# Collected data
****
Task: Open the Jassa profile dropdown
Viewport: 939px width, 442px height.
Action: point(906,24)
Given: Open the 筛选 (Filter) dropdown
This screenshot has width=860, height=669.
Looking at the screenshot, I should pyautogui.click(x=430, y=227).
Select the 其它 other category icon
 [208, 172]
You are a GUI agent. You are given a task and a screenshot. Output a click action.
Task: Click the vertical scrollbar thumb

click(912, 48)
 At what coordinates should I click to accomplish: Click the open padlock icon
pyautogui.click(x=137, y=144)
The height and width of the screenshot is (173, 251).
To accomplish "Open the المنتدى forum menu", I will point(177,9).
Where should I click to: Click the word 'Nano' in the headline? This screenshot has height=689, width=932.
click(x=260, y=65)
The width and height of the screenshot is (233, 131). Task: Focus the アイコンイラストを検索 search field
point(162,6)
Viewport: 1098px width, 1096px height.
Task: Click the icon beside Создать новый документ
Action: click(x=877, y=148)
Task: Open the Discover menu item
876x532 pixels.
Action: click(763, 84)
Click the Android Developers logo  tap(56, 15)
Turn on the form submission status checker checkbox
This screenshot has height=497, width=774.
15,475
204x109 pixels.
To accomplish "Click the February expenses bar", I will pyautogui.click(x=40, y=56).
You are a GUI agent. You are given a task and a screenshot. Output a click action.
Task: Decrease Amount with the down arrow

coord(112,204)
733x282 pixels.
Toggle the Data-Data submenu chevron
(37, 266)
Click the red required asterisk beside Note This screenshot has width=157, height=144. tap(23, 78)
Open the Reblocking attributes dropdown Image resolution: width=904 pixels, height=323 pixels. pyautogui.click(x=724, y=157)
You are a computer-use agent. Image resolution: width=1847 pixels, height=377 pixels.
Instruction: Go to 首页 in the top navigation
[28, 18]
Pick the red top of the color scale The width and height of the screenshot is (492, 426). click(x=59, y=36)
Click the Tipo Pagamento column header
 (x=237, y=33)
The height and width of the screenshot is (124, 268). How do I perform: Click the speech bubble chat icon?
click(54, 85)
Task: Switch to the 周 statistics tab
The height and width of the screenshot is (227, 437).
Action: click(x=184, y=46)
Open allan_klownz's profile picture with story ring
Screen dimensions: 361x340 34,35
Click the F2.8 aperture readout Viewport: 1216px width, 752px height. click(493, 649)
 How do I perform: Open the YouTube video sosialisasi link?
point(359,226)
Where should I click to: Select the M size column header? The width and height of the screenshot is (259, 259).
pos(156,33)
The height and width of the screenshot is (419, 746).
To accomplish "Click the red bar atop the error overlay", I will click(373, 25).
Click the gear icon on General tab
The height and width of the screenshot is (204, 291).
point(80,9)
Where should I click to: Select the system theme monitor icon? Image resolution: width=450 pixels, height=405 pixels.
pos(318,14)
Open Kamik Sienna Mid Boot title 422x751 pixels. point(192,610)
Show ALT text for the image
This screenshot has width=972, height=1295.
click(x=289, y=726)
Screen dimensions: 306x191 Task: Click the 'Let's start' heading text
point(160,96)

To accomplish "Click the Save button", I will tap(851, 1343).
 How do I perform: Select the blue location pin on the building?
****
# Task brief
Please report every line among the entries that includes "dropdown".

# Result
Task: Open the Jassa profile dropdown
Given: Open the 筛选 (Filter) dropdown
Open the Reblocking attributes dropdown Image resolution: width=904 pixels, height=323 pixels. pyautogui.click(x=724, y=157)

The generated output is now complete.